Саша вдохнула воздух, пахнущий кофе, дорогим одеколоном и еще чем — то терпким.

— Но я по делу. Только ты предупреди свою «ассистентку», — Саша не преминула пустить шпильку в адрес Степанкова — чтобы нас не беспокоили. И выслушай меня внимательно. Договорились?

Миг веселья прошел и Саша собралась с мыслями. Но договориться со Степанковым не получилось. Она коротко, у выстроенной логической последовательности, так чтобы Степанкову сразу стало все понятно, попыталась объяснить свои предположения болезни Насти.

— …Мы должны разобраться в женщинах, живших в доме Луниных.

Степанков, снял очки, и во все глаза смотрел на Сашу.

— Ты, вообще, соображаешь, что говоришь? Ты себя слышишь со стороны?

— Юра, пока не разберемся, девочке мы ничем не поможем. А время идет. И если, мы сейчас еще можем восстановить движения и речь, то со временем… Ну, что я тебе рассказываю. Настя все знает. Мне надо только, чтобы методику, о которой ты говорил, ты испытал на мне. Я читала о ней. Я глазами Насти увижу все, что привело ее к болезни.
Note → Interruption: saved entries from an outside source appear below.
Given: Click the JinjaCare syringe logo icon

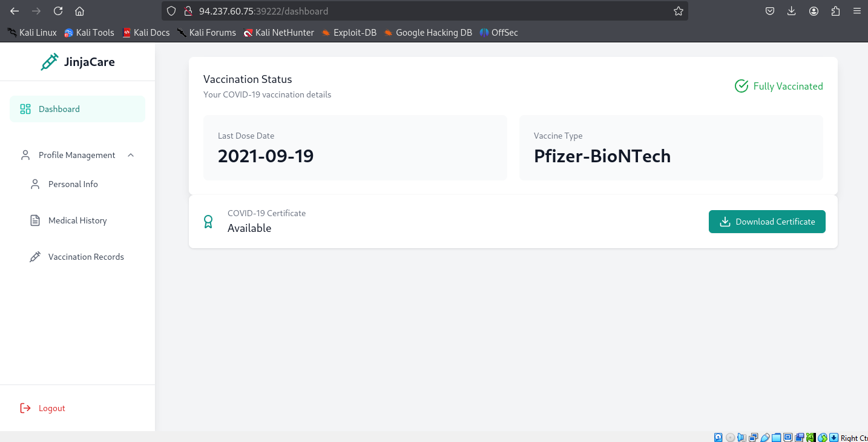Looking at the screenshot, I should coord(50,62).
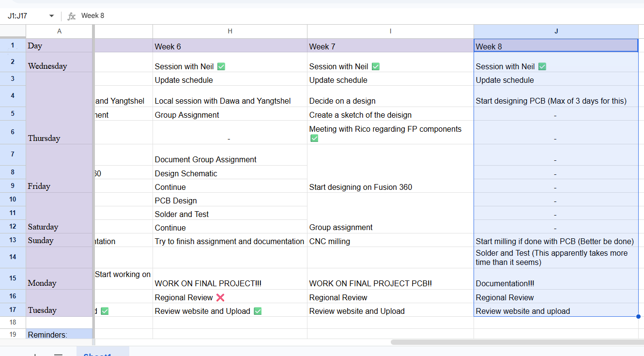Image resolution: width=644 pixels, height=356 pixels.
Task: Select the column J header
Action: point(556,31)
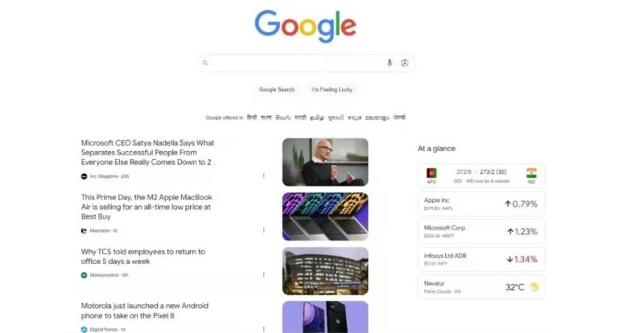Click the magnifying glass search icon

(x=205, y=63)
— Нет. Даже не проси. Ты представить себе не можешь, во что это может вылиться для тебя! А как Настя все это переживет! Ты о девочке подумала?

Степанков резко поднялся с кресла и стал мерить шагами кабинет. Нет и еще раз нет. Толи Степанков не был уверенный в своих возможностях и боялся за последствия, толи не до конца не верил полученным результатам — Саша не знала. Невзирая на все доводы и уговоры, длящиеся уже полчаса, Степанков непреклонно стоял на своем. Никакого сеанса трансперсональной терапии он проводить не будет.

К этой тяжелой духовной практике Степанков прибегал давно и то, скорее, из чисто обывательского интереса. Затраченные силы не оправдывали результата.

В принципе, все правильно. Но, если б у нее был другой выход, Саша встала б с кресла, ставшим неудобным и, действительно, прислушалась к совету Степанкова — поехала б домой. Но, Степанков был единственным человеком, который мог помочь. Это был выход, пусть не имеющий никакого научного объяснения и не вписывающийся в медицинские каноны.

— Саша, послушай меня, езжай домой, — в который раз посоветовал Степанков. — Отдохни. Вечером сходи куда — ни будь со Стрельниковым. Проветрись.

— Юра, если б я могла отмахнуться от всего, может я так и сделала б. Но, я должна сделать то, что должна. Тогда буду жить спокойно.

— Как долго?

— Не знаю. Юра, ты же сам видел девочку. Это максимальный результат. Она сидит в инвалидном кресле, самостоятельно начала кушать, смотрит телевизор, пытается говорить. Это хороший результат, но я знаю, что девочка может полностью восстановиться. А мы упускаем этот шанс.

— Саша, но откуда у тебя эта уверенность, что это поможет?

— Степанков, есть вещи, которые мне трудно объяснить, почему все так, а не иначе. Но, я точно знаю, что Насте это поможет. А может всем Луниным. Бывают моменты, когда я вижу рядом с Настей силуэт Кристины.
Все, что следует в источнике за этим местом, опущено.